In my life, I’ve tried a lot of training modalities for various reasons. I’ve done Tae Bo, I’ve done fitness videos where you sit on a stupid ball and do various lifts with lightweight dumbbells, I’ve done types of yoga, kettlebells, bodybuilding lifts, odd objects, and plenty of others.
However, it’s only in lifting weights that I have found a certain zen-like quality that exists nowhere else in the world for me.
My week was kind of jacked up, so instead of training on Monday, Tuesday, Thursday, and Friday, I had to shift gears a bit to get all my training in. That meant lifting on Saturday.
Which is fine.
Anyway, I’m lifting weights this week and my brain is on all kinds of things. Family things, work things, various other odds and ends that bounce in my brain, and I get under the bar for a set of heavy squats.
I take a deep breath and brace my abdominals, then press the weight up and step back. I need to do 4-6 reps according to the program, but I know I need to do 6. I’m tired of lifting this weight, and that means I need to hit 6 reps so I can increase the weight.
But then I start to lower the weight. I start thinking about my knees, my hips, my torso position, all of that. Then I start asking myself, “Am I low enough?”
When I am, I reverse the process and raise back up.

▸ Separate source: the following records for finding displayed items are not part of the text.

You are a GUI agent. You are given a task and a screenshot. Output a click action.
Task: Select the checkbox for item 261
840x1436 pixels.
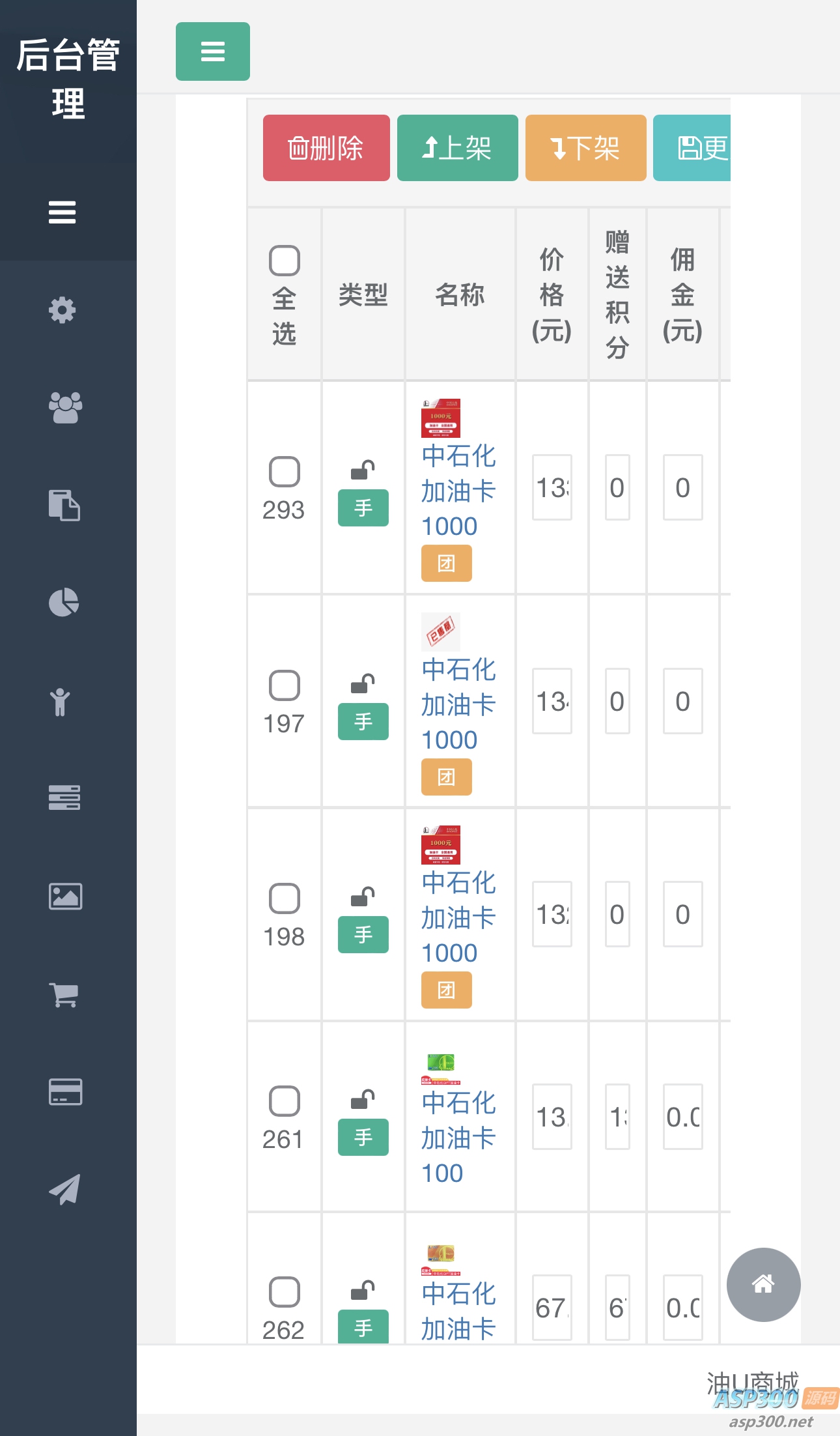(x=285, y=1101)
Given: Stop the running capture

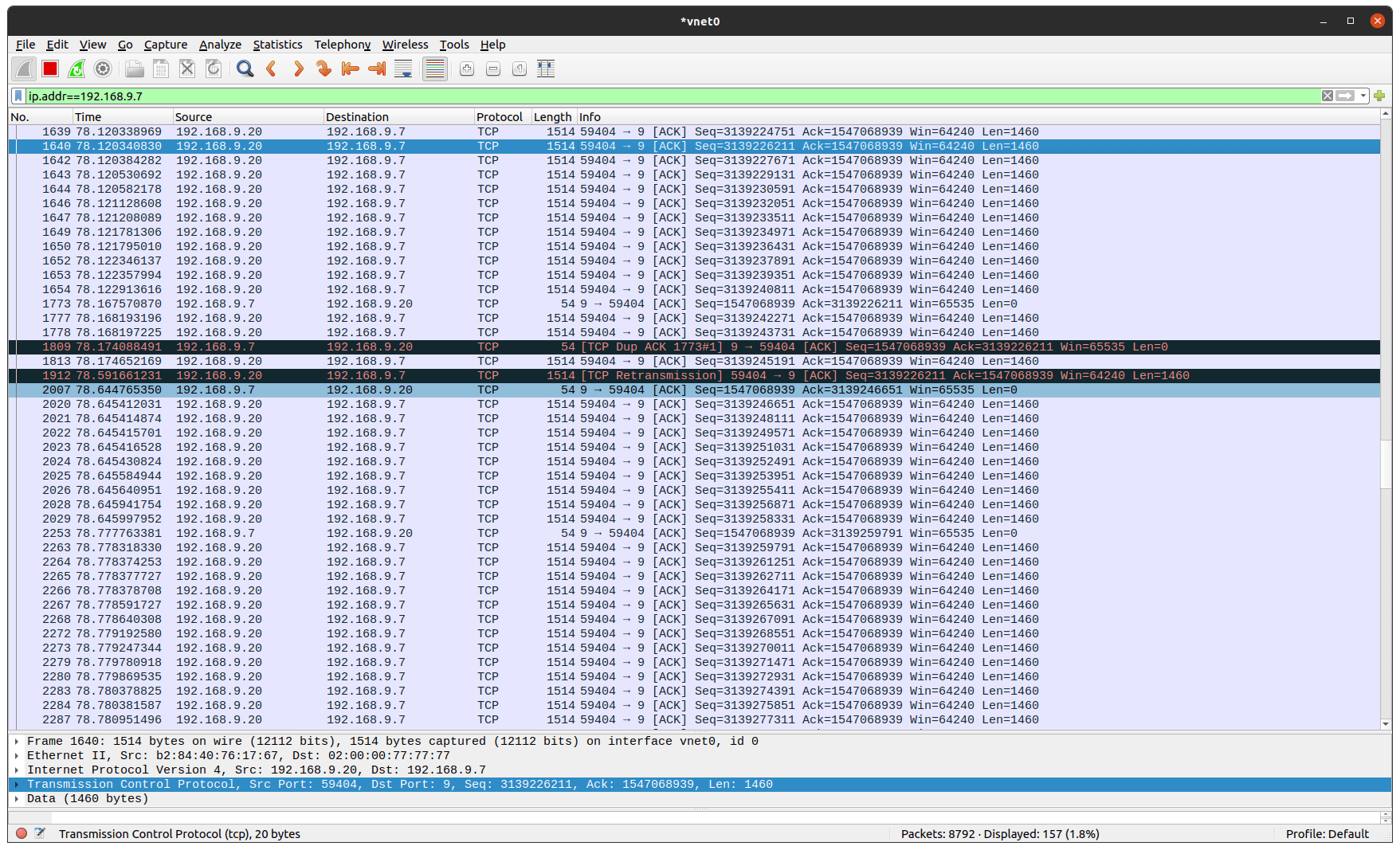Looking at the screenshot, I should [49, 69].
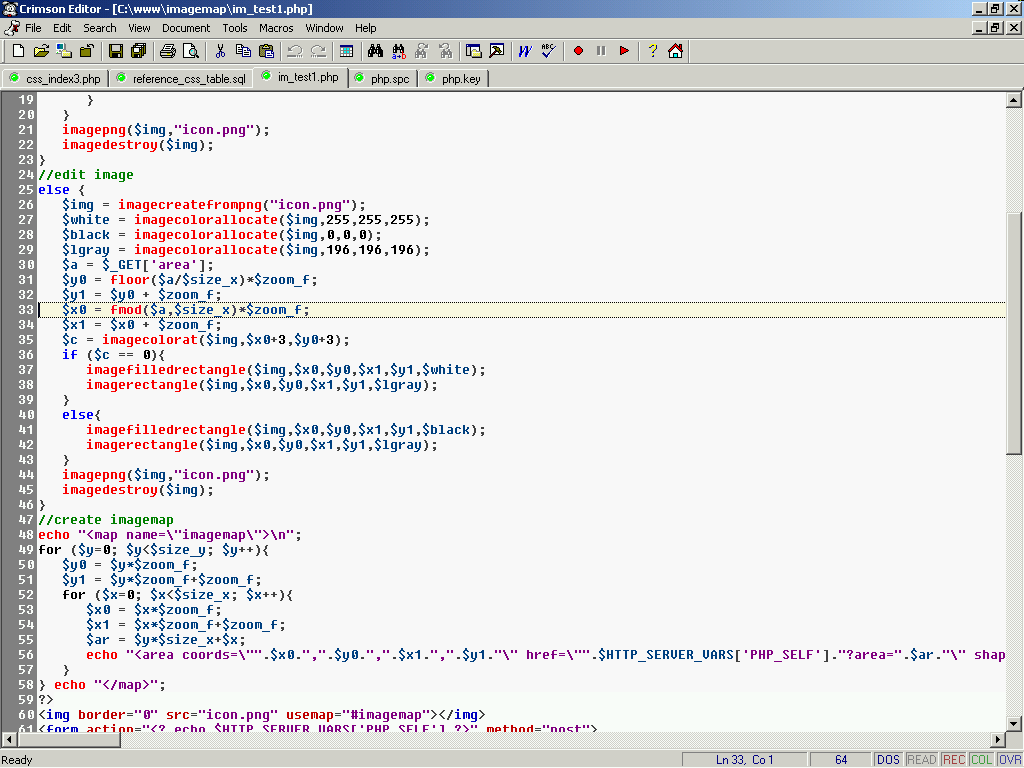Open Print Preview from the toolbar
Image resolution: width=1024 pixels, height=768 pixels.
[190, 51]
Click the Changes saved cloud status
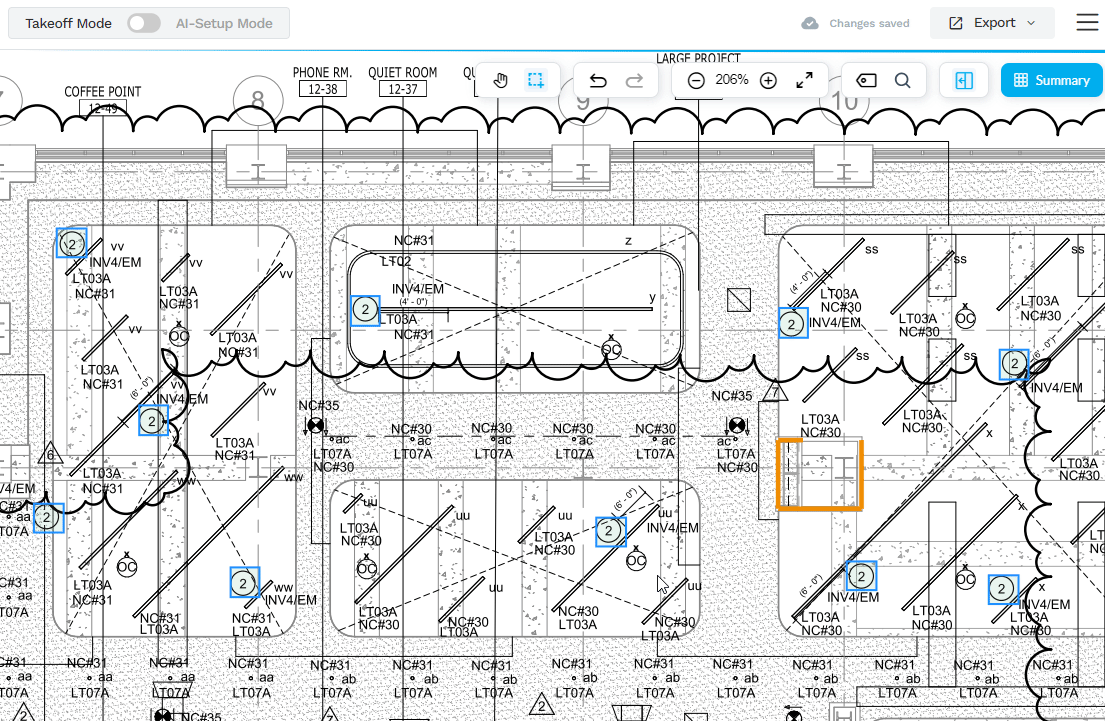The image size is (1105, 721). 856,23
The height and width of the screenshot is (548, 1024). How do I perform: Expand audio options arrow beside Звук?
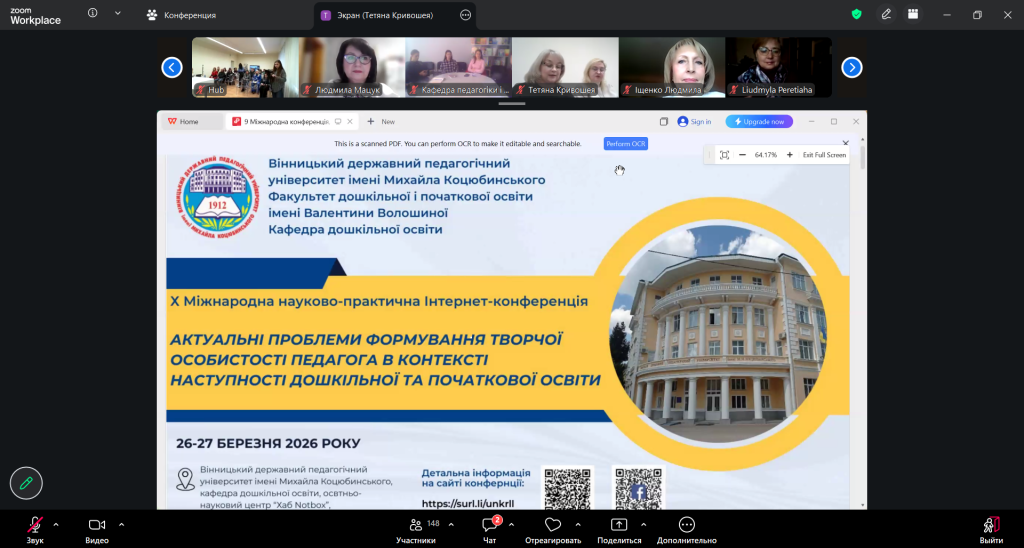point(56,524)
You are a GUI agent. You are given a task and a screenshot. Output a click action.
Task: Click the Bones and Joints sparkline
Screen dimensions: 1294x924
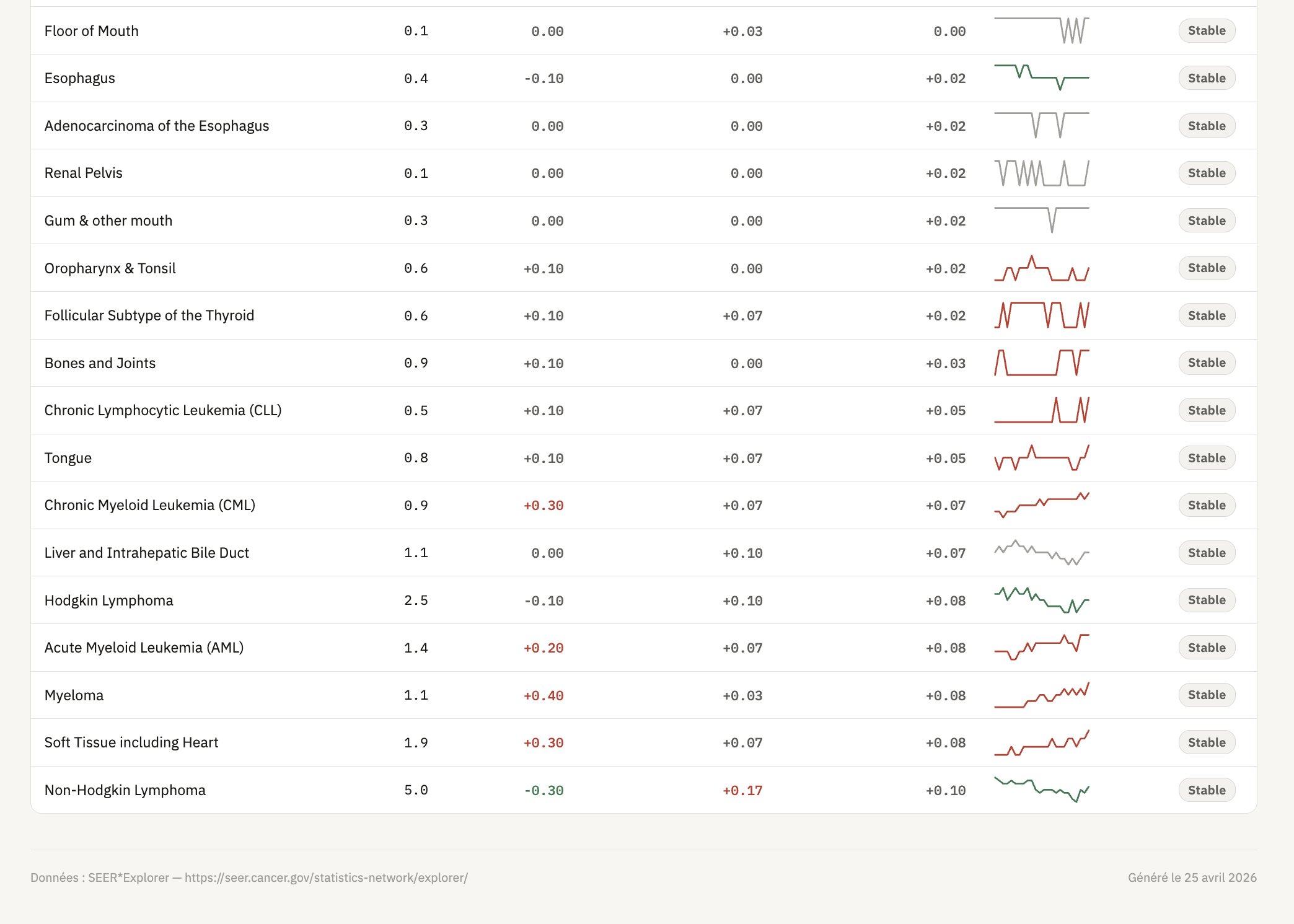(1041, 363)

When I got my six reps done, I re-rack the weight and get out from under the bar. I go and sit down for a bit and rest, and try to remember what I was thinking of before, and it’s gone.
Now, my mind finds something else to ponder quickly enough. It’s just how my brain works.
However, the process starts over again on the next set.
You see, my mind is almost always in motion. This sounds great, but it’s not. I don’t have a lot of control over it. If I’m not writing, then it mostly does what it wants to do. I have almost no ability to shut it off, which can be a pain in the butt.
But when I’m lifting, I’m able to do something I can’t do any other time in my life. I’m living in the moment.
There are few studies that look at the effects of exercise on the brain, and most that do seem to focus on aerobic activities rather than anaerobic ones like lifting weights. However, such studies aren’t unheard of.
But there doesn’t seem to be a lot that look at the brainwaves as one is lifting weights. My own hypothesis is that under a heavy load, the brainwaves look similar to someone in a meditative state.
You see, I’ve tried to meditate. The only time I was really successful was when I was doing yoga-like breathing. It’s not as easy as it looks, which shouldn’t be surprising since it looks hella easy. You just sit there and do and think nothing.
But again, my brain is rather uncooperative. The breathing exercises allowed me to focus on something other than whatever my brain wanted to think about, but it took time.
Getting under a weight, though? That’s when things are different.
It happens almost instantly. That’s probably a good thing since lifting weight can get you hurt if you don’t want pay close attention to what you’re doing. Ask me how I know.
I can speculate until the cows come home as to why it works, but frankly, I don’t care.
All I need to know is that it does. When I lift, I shut up the noise inside my head as my brain–a brain that suffers from ADHD–gets snuffed out in an instant and I can do something I can’t any other time.
I’m interested to know if anyone else has this experience when they lift, or if it’s just me.
Yup. This a key reason why I must get in the gym per my training regimen. It keeps my whole life in balance.